Interim appeal arbitration will apply to any pending or future dispute between MPIA Parties (and other WTO Members who join the MPIA at a later stage) where, on the date the WTO is notified of the MPIA, an interim panel report has not yet been issued.

If and when the Appellate Body becomes fully functional again, the MPIA Parties will no longer file new appeals under the MPIA. However, if an appeal arbitration agreement enters into force before the resumption of the Appellate Body, it will remain in effect unless the parties agree otherwise.

The stick: EU to amend its Trade Enforcement Regulation of 2014

As explained above, the MPIA Parties have opened the door for other WTO Members to join the MPIA at any time. The EU is creating an incentive of its own for undecided WTO Members. Indeed, the EU is adopting the changes necessary to allow the European Commission to adopt unilateral retaliatory tariffs under the EU’s Trade Enforcement Regulation of 2014 (Regulation 654/2014)6 against countries that do not join the interim appeal arbitration and instead appeal panel reports before the paralysed Appellate Body in cases won by the EU.

*WHAT YOU ARE ASKED TO DO*:
Decide whether each statement agrees with the extract on interim appeal arbitration above. Answer yes or no for each, and quote the words from the extract that settle it.
1. Once the Appellate Body is fully functional again, MPIA Parties will keep filing new appeals under the MPIA.
2. An appeal arbitration agreement that enters into force before the Appellate Body resumes stays in effect unless the parties agree otherwise.
3. The EU regulation that would allow unilateral retaliatory tariffs dates from 2014.

Items from a data source
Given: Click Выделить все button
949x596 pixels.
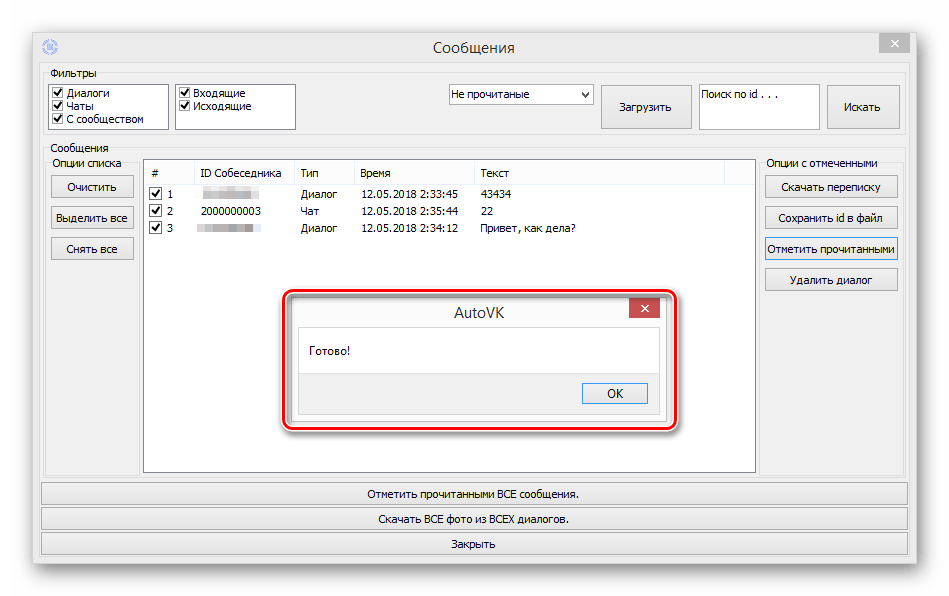Looking at the screenshot, I should pos(92,218).
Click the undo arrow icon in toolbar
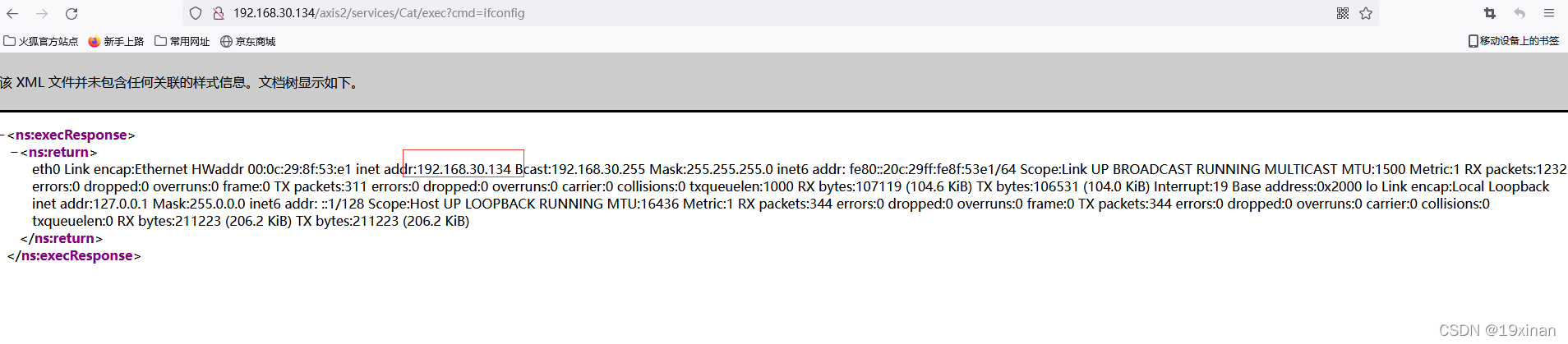This screenshot has width=1568, height=344. click(x=1520, y=13)
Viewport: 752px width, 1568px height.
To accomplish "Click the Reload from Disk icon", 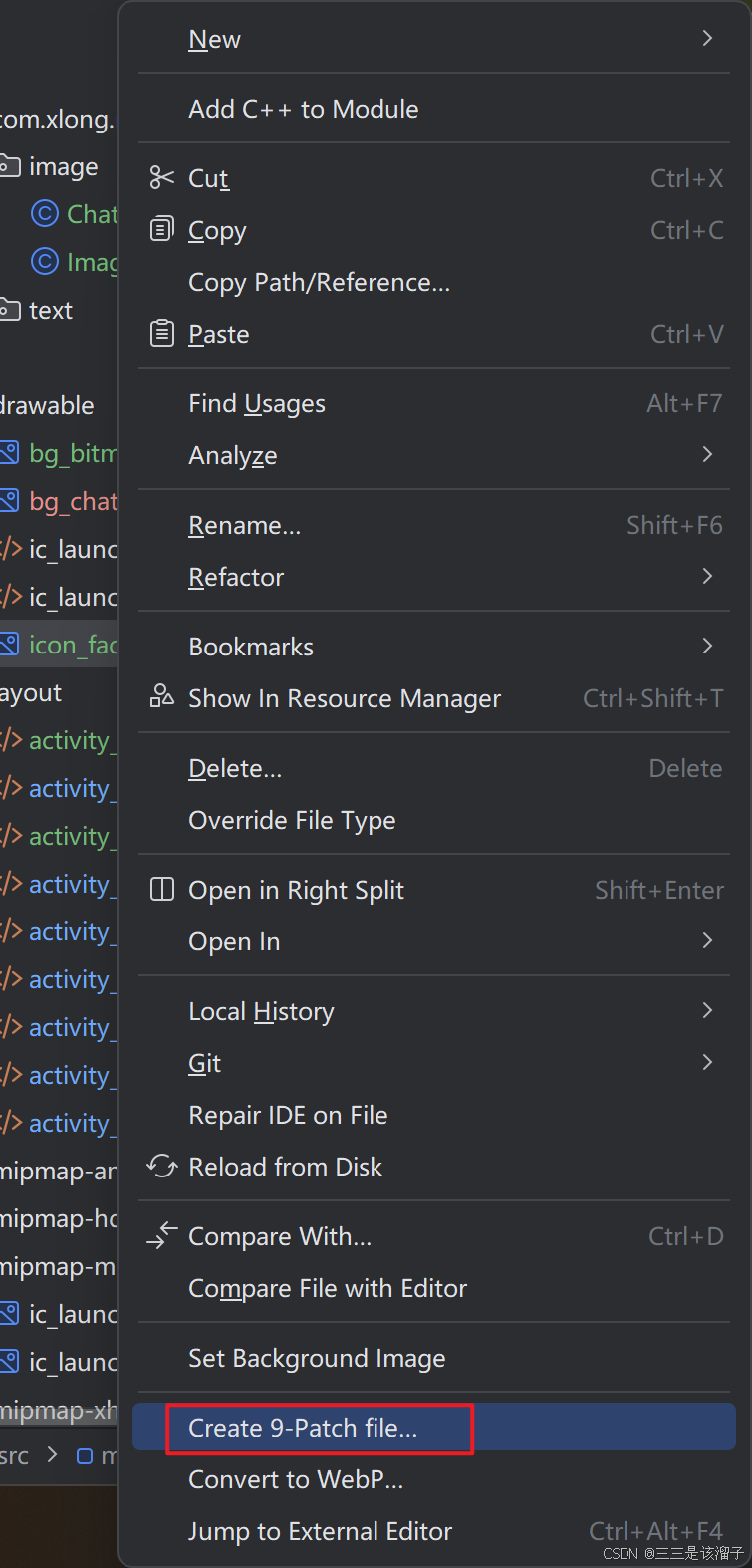I will point(161,1166).
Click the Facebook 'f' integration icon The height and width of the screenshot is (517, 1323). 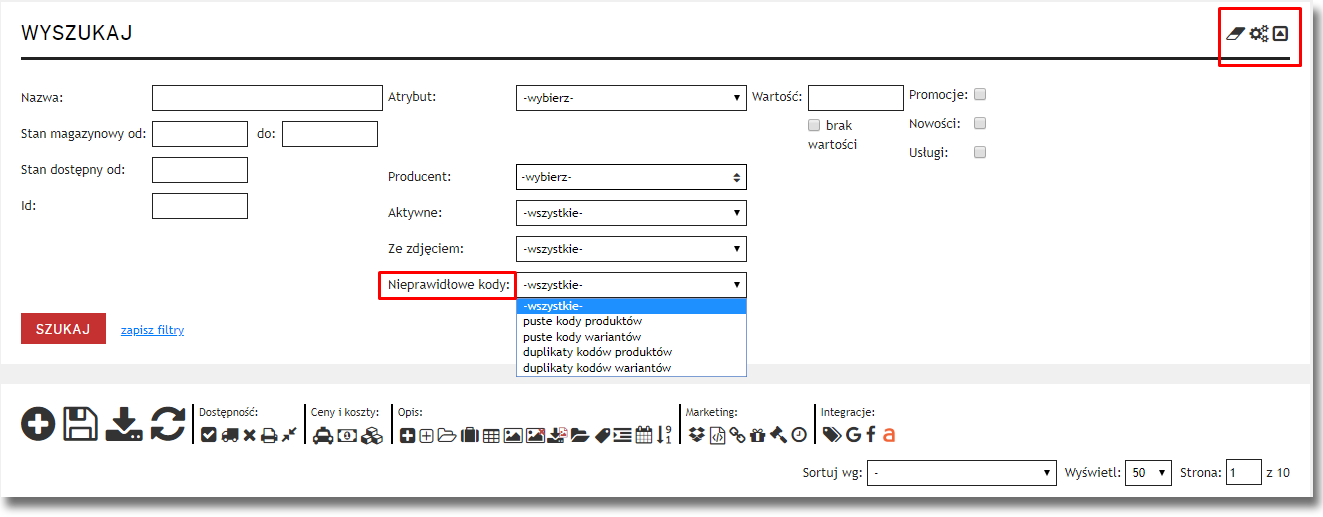870,435
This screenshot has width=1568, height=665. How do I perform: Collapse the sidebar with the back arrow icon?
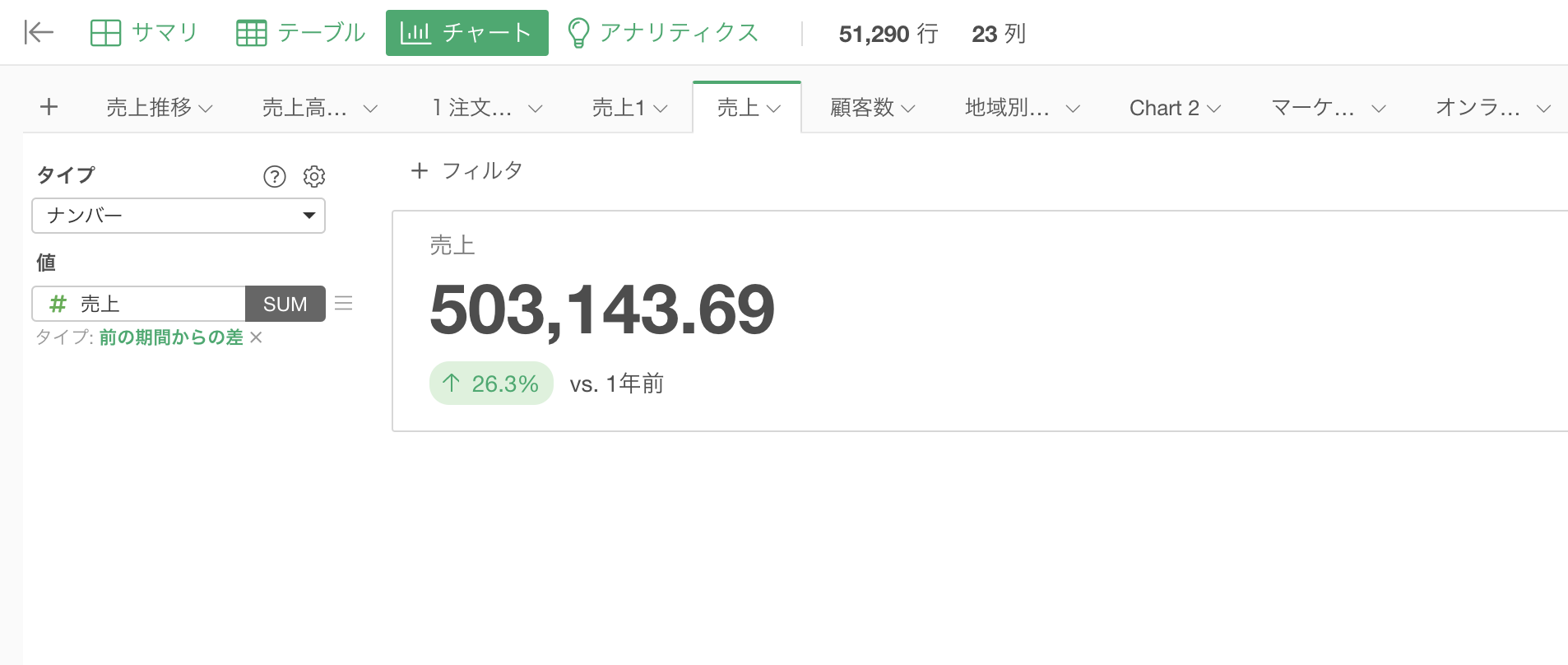(x=39, y=33)
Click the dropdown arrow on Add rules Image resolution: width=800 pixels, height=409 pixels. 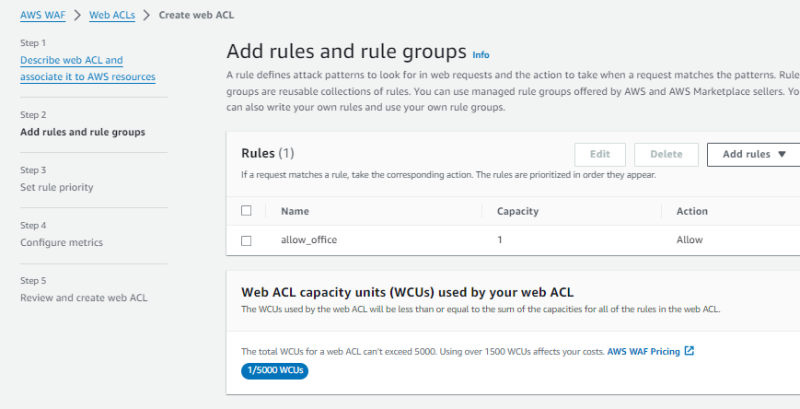(782, 154)
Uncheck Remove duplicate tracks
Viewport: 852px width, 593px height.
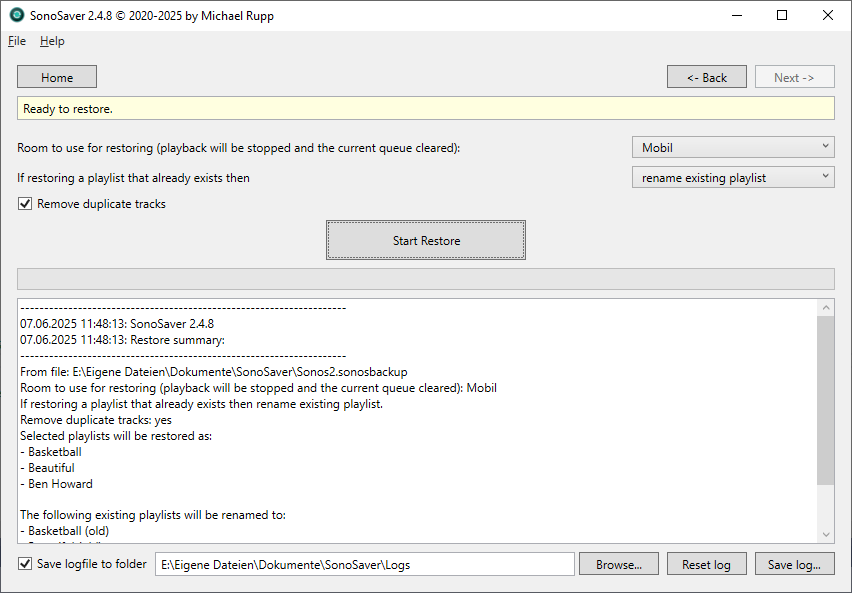coord(24,203)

*RESPONSE TO THIS EXERCISE*:
1. No: "the MPIA Parties will no longer file new appeals under the MPIA."
2. Yes: "it will remain in effect unless the parties agree otherwise."
3. Yes: "the EU’s Trade Enforcement Regulation of 2014"